The query failure rate usually moves first, so these are your main tools for diagnosing why it dropped — but several are still worth paging on in their own right (the paging thresholds are noted per metric), because some failures can occur without the failure rate reacting. The thresholds below match the alert configuration we run for production mainnet L1s.

Bad blocks (EVM L1s)

Blocks that failed validation (state-root mismatch, invalid transactions). A rising count means this node is diverging from the network. It is an independent signal — the counter increments separately from the consensus poll counters, so a node can accumulate bad blocks without the failure rate moving, which is exactly why it gets its own alert.

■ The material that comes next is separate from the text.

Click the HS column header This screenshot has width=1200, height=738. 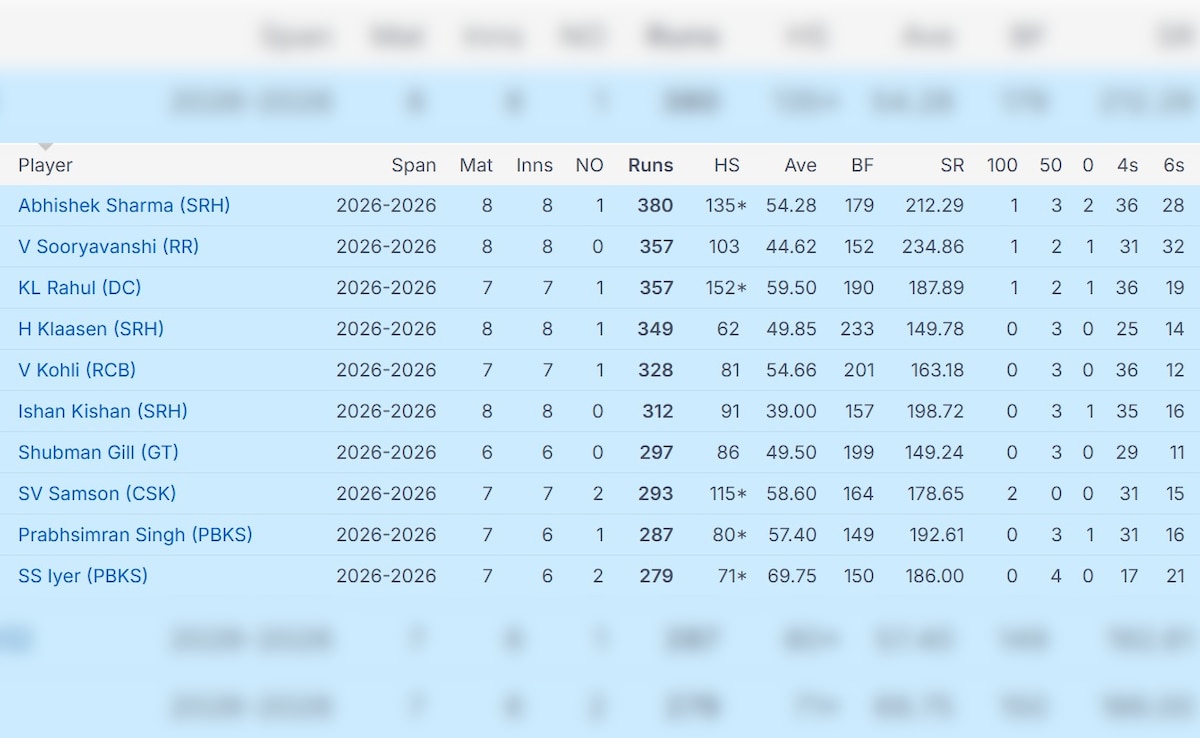pyautogui.click(x=727, y=166)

The metric is namespaced by VM. A Subnet-EVM L1 runs the VM as an out-of-process plugin, so its metric carries a vm_ segment: avalanche_subnetevm_vm_eth_chain_block_bad_count. The in-process C-Chain (Coreth) has no vm_ segment: avalanche_evm_eth_chain_block_bad_count{chain="C"}. There is no built-in alert threshold — badBlockLimit (10) in the source is just an in-memory cache size, so alert on any sustained increase rather than a fixed count.

Connected stake

The fraction of total validator stake the node has live connections to. Note this is a fraction in [0, 1], not a 0–100 value — compare against 0.8, or multiply by 100 to display a percentage. When it falls, the node cannot reach enough stake to complete polls — a direct cause of failure-rate drops. The node's own health check fails below ~80% (alpha/k plus a buffer, at the defaults); query sending stops below 75% (AlphaConfidence/K).

Processing blocks

Blocks in consensus but not yet finalized. A sustained climb usually means finalization is stalling. The thresholds above are operational policy, not code defaults — AvalancheGo's own consensus health check trips on MaxOutstandingItems (256) and MaxItemProcessingTime (30s), so tune the numbers to your chain's block rate and watch the trend. To confirm whether the chain is genuinely stuck (versus just busy), check that avalanche_snowman_last_accepted_height{chain="<chain>"} is still increasing.

Benched validators

The count of peers the node has temporarily stopped querying because they keep failing. A non-zero value means at least one validator is unreachable, but the gauge doesn't name which one — you'll need the node's logs to identify it. Also note benchlisting is capped by stake: a high-stake validator can keep failing without ever being benched, so 0 doesn't guarantee every validator is healthy.

Number of validators

The validator set the node currently sees. Dropping to 0 means it has lost its view of the set entirely (a P-Chain or L1 manager problem).

Health check failures

A catch-all gauge of how many checks are currently failing in the node's health endpoint (networking, router, database, disk, BLS key, pending upgrades, bootstrap status, validation). It carries two labels: check (one of health, liveness, readiness) and tag (all, application, or a specific subnet ID). Use tag="all" for the complete rollup — tag="application" covers only node-wide checks and excludes per-subnet ones, so it is not a true catch-all. To watch one L1 specifically, select that subnet's ID as the tag. Because the gauge reports the current count rather than an event total, any non-zero value already means the node is unhealthy — page on > 0, optionally requiring it to persist a minute or two to avoid flapping on transient checks.

CPU usage

AvalancheGo exposes its own CPU usage as avalanche_resource_tracker_cpu_usage, measured in cores (a value of 2.0 means two full cores), not a percentage. Watch this alongside host- or container-level CPU (which comes from your infrastructure, not AvalancheGo). Sustained saturation slows block verification and message handling, which shows up downstream as a higher failure rate.

Summary

Start with the two critical alerts — query failure rate and disk. Add the secondary metrics to your dashboards so you can quickly find the cause when the failure rate moves.